> _Brief_: Find each line in the items below that contains the string "coordinates" and copy those lines. Matching is case-sensitive.

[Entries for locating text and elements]
— START —

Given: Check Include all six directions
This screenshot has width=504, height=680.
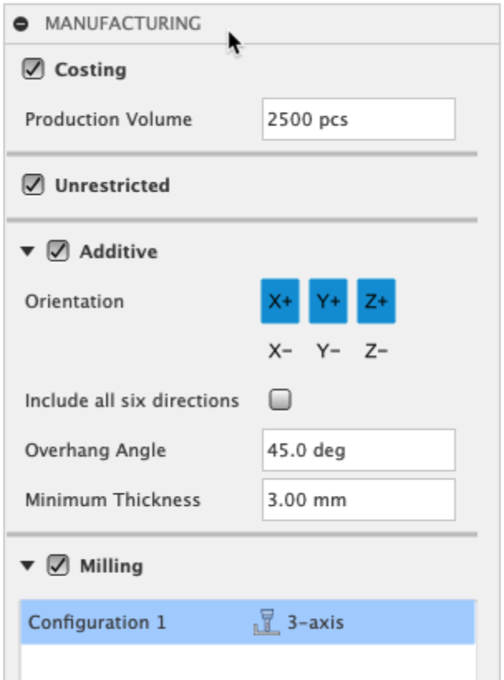Looking at the screenshot, I should point(281,401).
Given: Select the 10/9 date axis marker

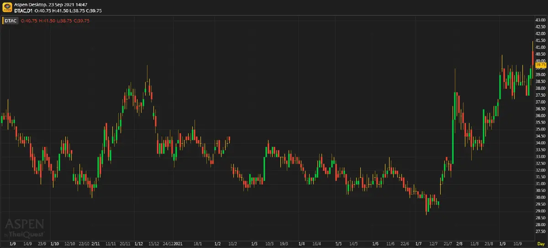Looking at the screenshot, I should 518,244.
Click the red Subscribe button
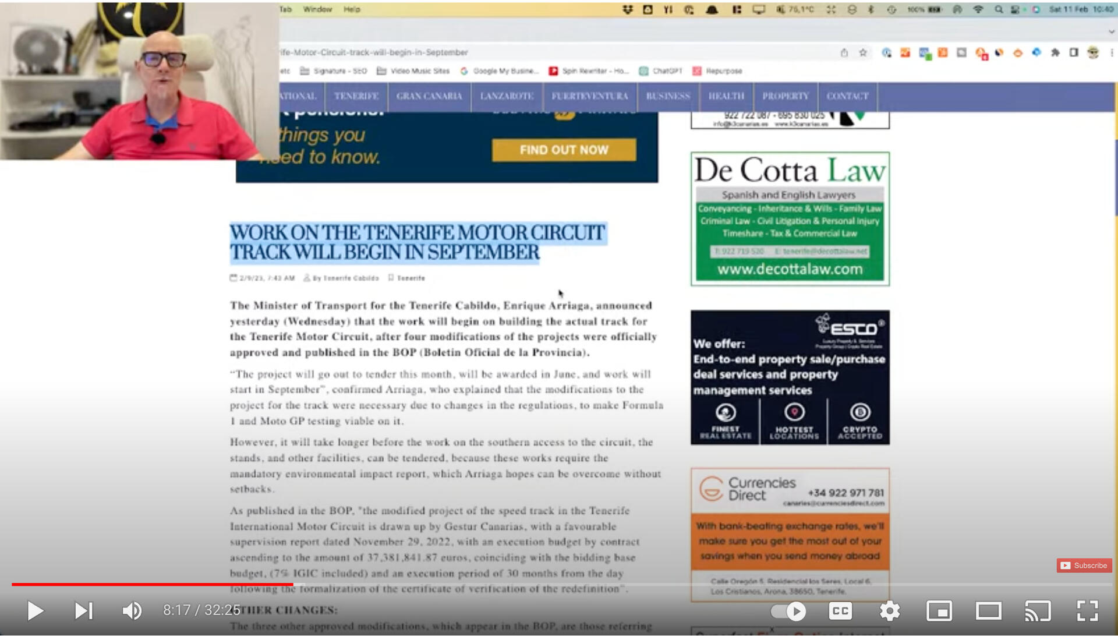The width and height of the screenshot is (1118, 636). point(1084,566)
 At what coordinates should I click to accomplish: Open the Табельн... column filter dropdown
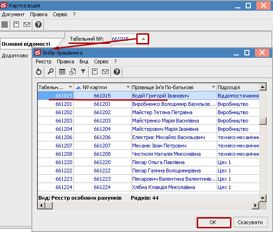click(70, 87)
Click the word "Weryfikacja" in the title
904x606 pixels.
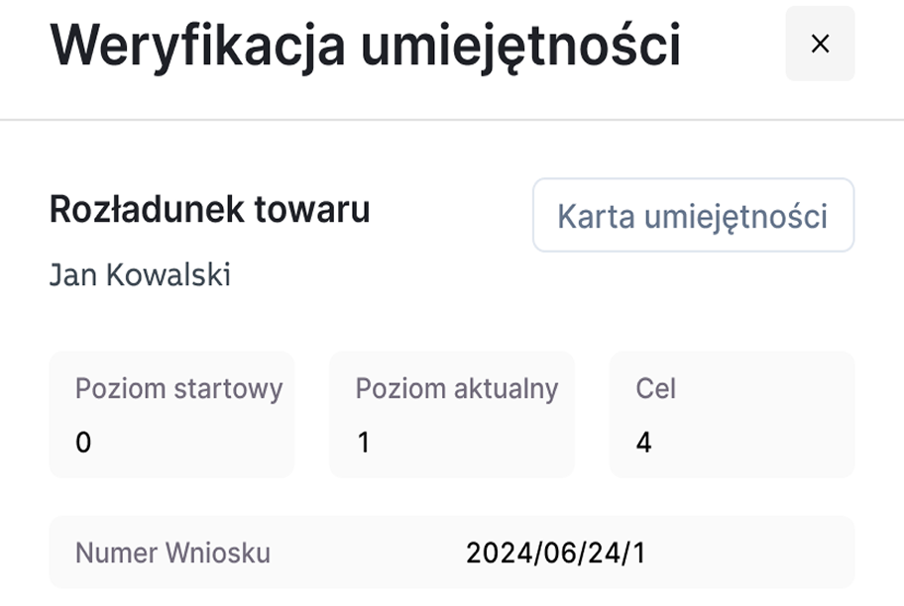coord(197,46)
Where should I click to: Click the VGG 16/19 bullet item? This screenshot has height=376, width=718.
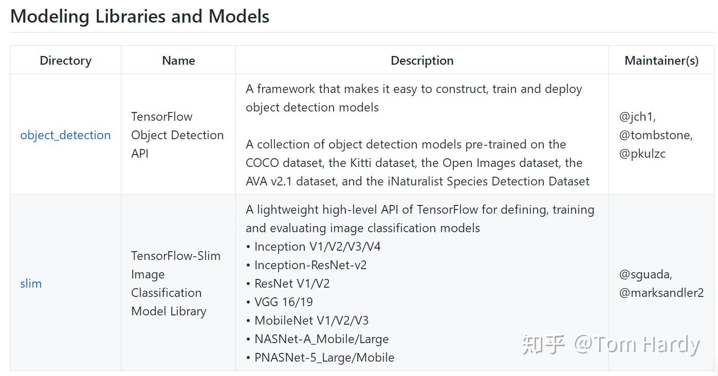(284, 302)
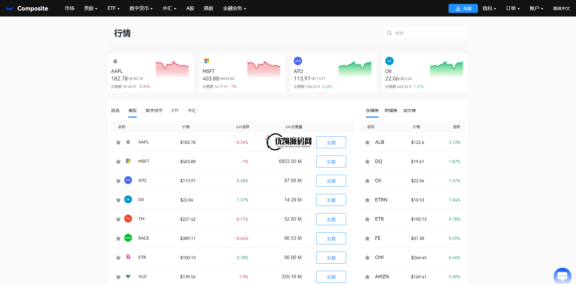Toggle favorite star for ALB in gainers list
The image size is (576, 284).
coord(367,142)
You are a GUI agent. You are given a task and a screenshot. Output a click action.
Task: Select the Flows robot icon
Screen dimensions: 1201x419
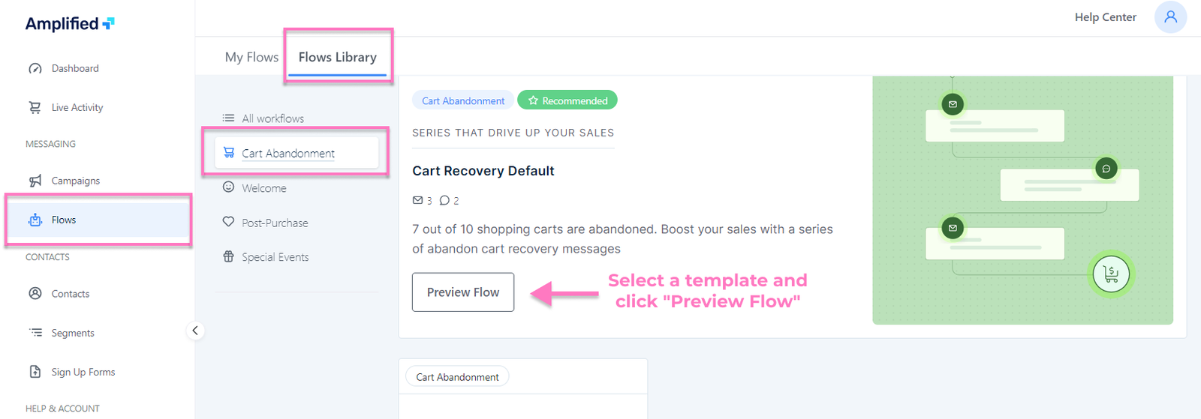tap(35, 220)
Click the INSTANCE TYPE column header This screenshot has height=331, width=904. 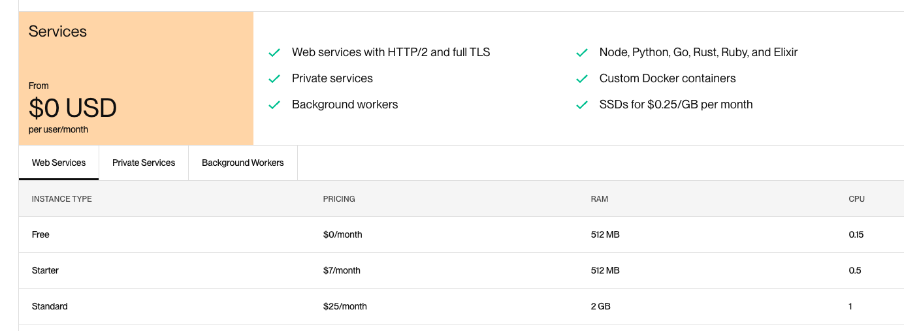click(x=62, y=199)
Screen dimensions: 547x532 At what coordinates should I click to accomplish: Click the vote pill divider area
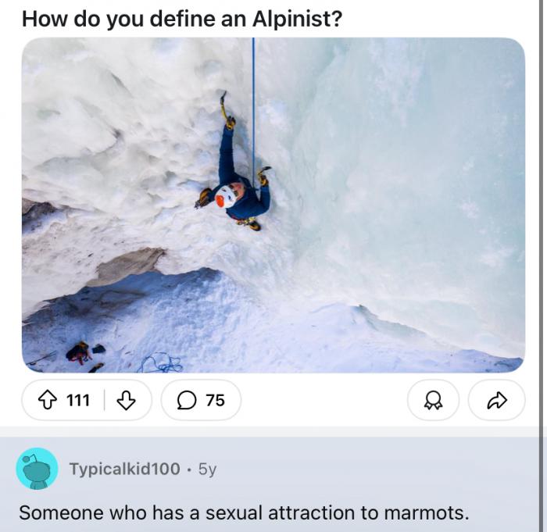[x=104, y=400]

— END —

> _Reply_:
 At what coordinates should I click to accomplish: Open the Табельн... column filter dropdown
Screen dimensions: 547x532 At what coordinates should I click to accomplish: Click the vote pill divider area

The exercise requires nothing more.